The single most common source of waste is over-provisioning — instances bought for peak that idle most of the time. AWS Compute Optimizer analyzes CloudWatch utilization across EC2, Auto Scaling groups, EBS, Lambda and ECS-on-Fargate, then recommends better-fit instance types and sizes (enable memory metrics via the CloudWatch agent for accuracy). Look for instances under ~40% sustained CPU/memory and step them down a size, or switch to a newer generation that is cheaper and faster.

Right-sizing is non-disruptive for stateless tiers and should be a recurring review, not a one-off. Treat the recommendations as a starting point and validate against your own latency and headroom SLOs before applying.
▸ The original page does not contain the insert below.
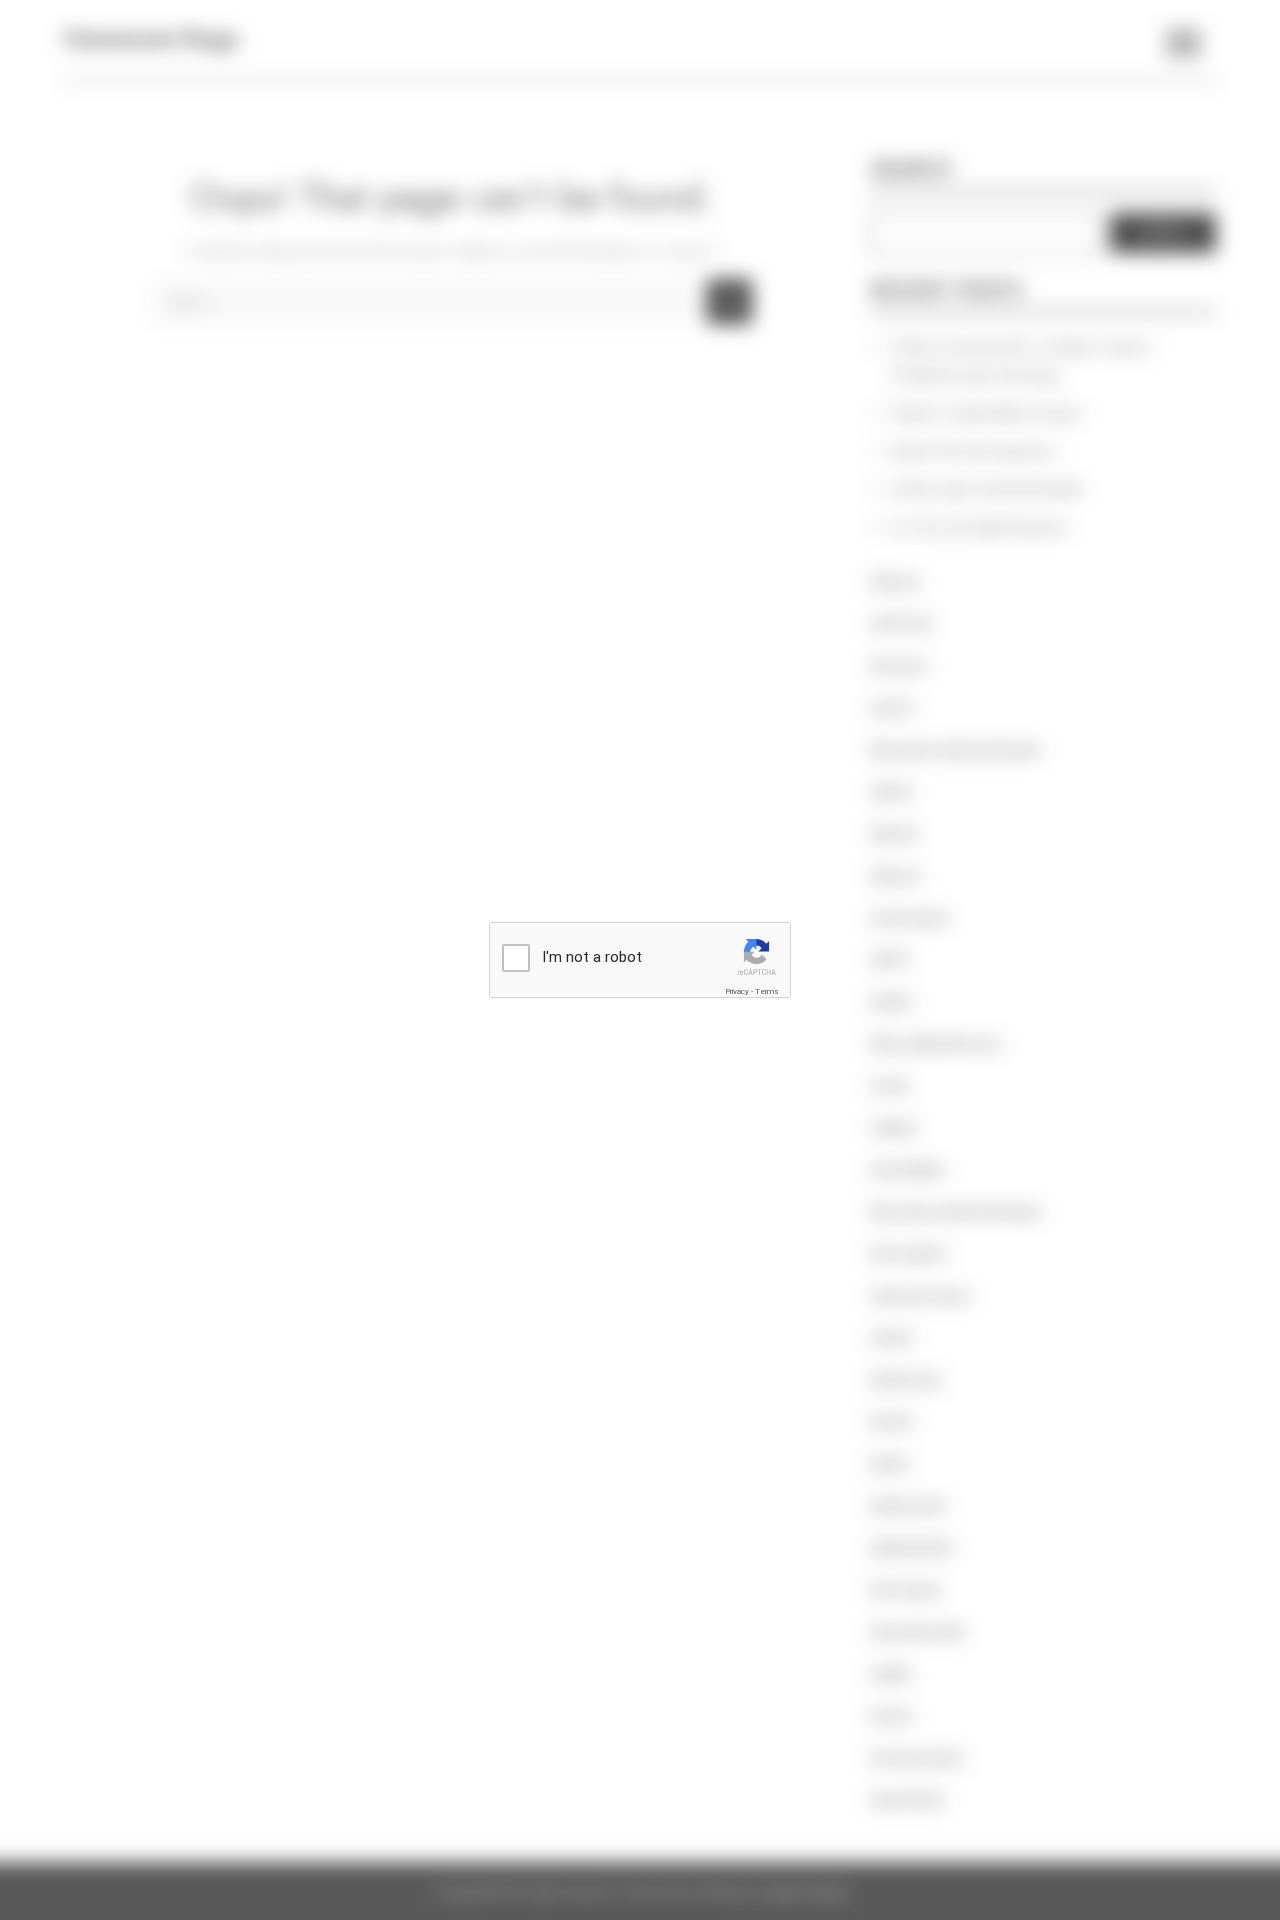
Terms (767, 991)
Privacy (737, 991)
# Pull right-sizing recommendations for EC2 across the account
aws compute-optimizer get-ec2-instance-recommendations \
  --query 'instanceRecommendations[?finding!=`Optimized`].[instanceArn,currentInstanceType,recommendationOptions[0].instanceType,recommendationOptions[0].performanceRisk]' \
  --output table

# Find EC2 instances averaging low CPU over the last 14 days (candidates to downsize)
aws cloudwatch get-metric-statistics \
  --namespace AWS/EC2 --metric-name CPUUtilization \
  --dimensions Name=InstanceId,Value=i-0123456789abcdef0 \
  --start-time "$(date -u -d '14 days ago' +%Y-%m-%dT%H:%M:%SZ)" \
  --end-time "$(date -u +%Y-%m-%dT%H:%M:%SZ)" \
  --period 86400 --statistics Average

Savings Plans vs. Reserved Instances vs. Spot — when each fits

Once you have right-sized, commit to your steady-state baseline to lock in discounts. The three pricing models solve different problems:

Purchase model	Discount vs. on-demand	Best for	Trade-off
Compute Savings Plans	up to ~66%	Predictable baseline compute that may shift across EC2, Fargate and Lambda	1- or 3-year commitment; flexible across family/region/OS
EC2 Instance Savings Plans	up to ~72%	Stable workloads pinned to one instance family in a region	Less flexible than Compute SP
Reserved Instances (RDS/ElastiCache/Redshift/OpenSearch)	up to ~72%	Steady managed-service capacity not covered by Savings Plans	Service/family commitment
Spot Instances	up to ~90%	Fault-tolerant, interruptible work: batch, CI, rendering, stateless web, big-data, ML training	2-minute interruption notice; needs retry/checkpointing

A practical pattern: cover your always-on baseline with Compute Savings Plans (start with ~60–70% coverage so you keep flexibility), use RIs for RDS/ElastiCache, and run bursty or interruptible capacity on Spot via Auto Scaling or EC2 Fleet with mixed instance types. Review coverage and utilization monthly in Cost Explorer so commitments track real usage.

Migrate to Graviton (ARM) for better price-performance

AWS Graviton processors typically deliver around 20% lower cost and up to ~40% better price-performance than comparable x86 instances for many workloads. Graviton powers EC2 (the g-suffixed types like m7g, c7g, r7g), plus managed services — RDS/Aurora, ElastiCache, OpenSearch, Lambda and Fargate all offer ARM options.

Migration is straightforward for interpreted runtimes (Python, Node.js, Java, Go, .NET) and most container images that publish arm64 variants — often just changing the instance type or setting architecture: arm64 on Lambda. Validate any code with native dependencies, rebuild multi-arch container images, and benchmark before cutting production over. For Lambda and Fargate this is one of the lowest-effort wins available.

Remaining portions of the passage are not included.